### What is needed
Count only the lines of the records that hold "Image", then give the number without any other words.

[Data extracted from a collection]

————————

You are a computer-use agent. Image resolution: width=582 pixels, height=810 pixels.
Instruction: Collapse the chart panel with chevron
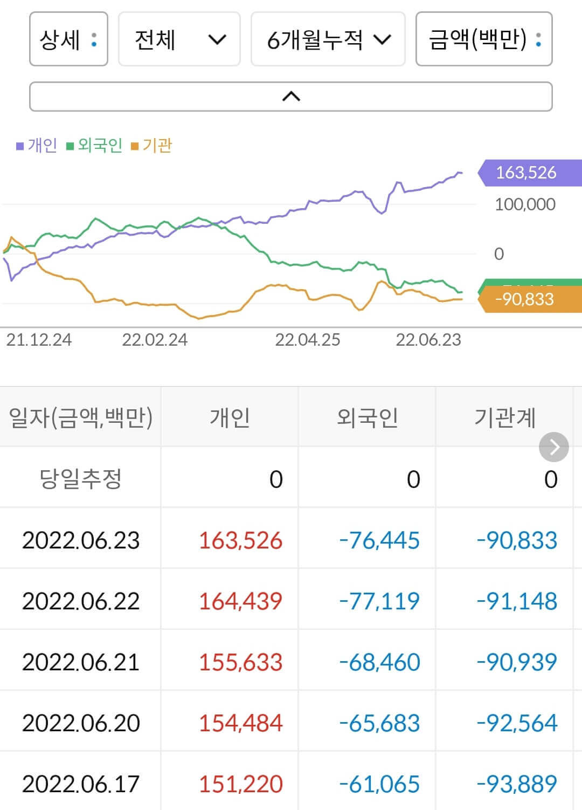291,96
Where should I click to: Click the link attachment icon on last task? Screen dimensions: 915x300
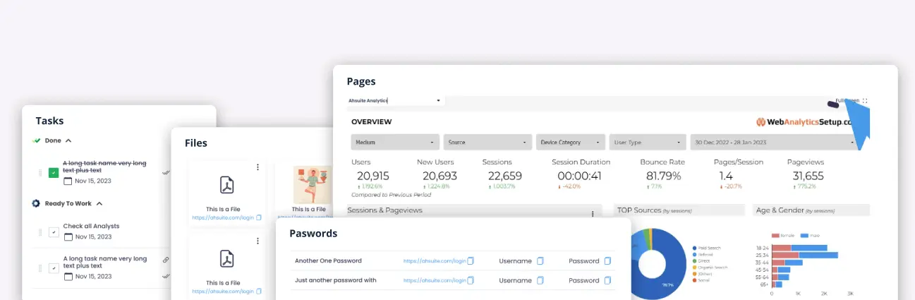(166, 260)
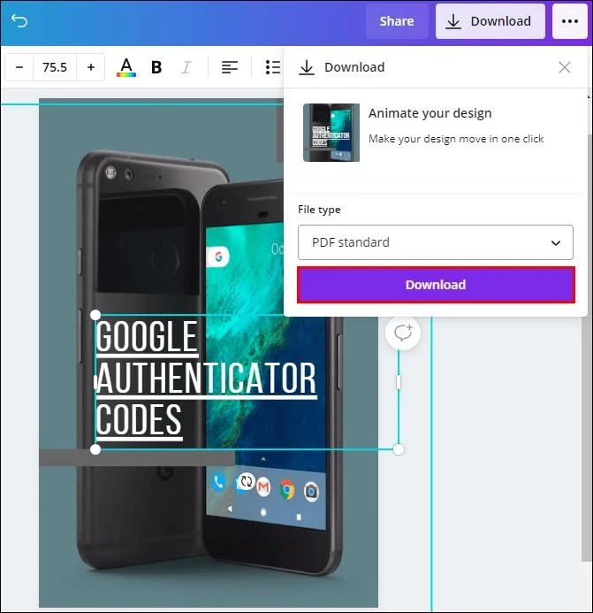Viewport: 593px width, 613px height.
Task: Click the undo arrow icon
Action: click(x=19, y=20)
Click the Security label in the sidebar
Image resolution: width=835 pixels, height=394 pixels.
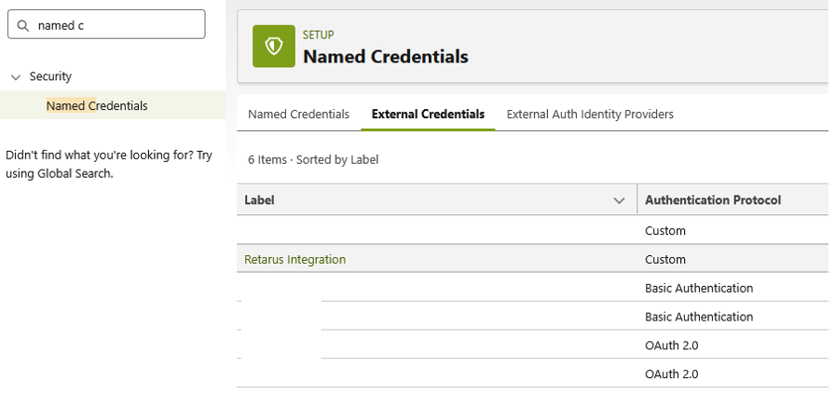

————————

### Solved problem
2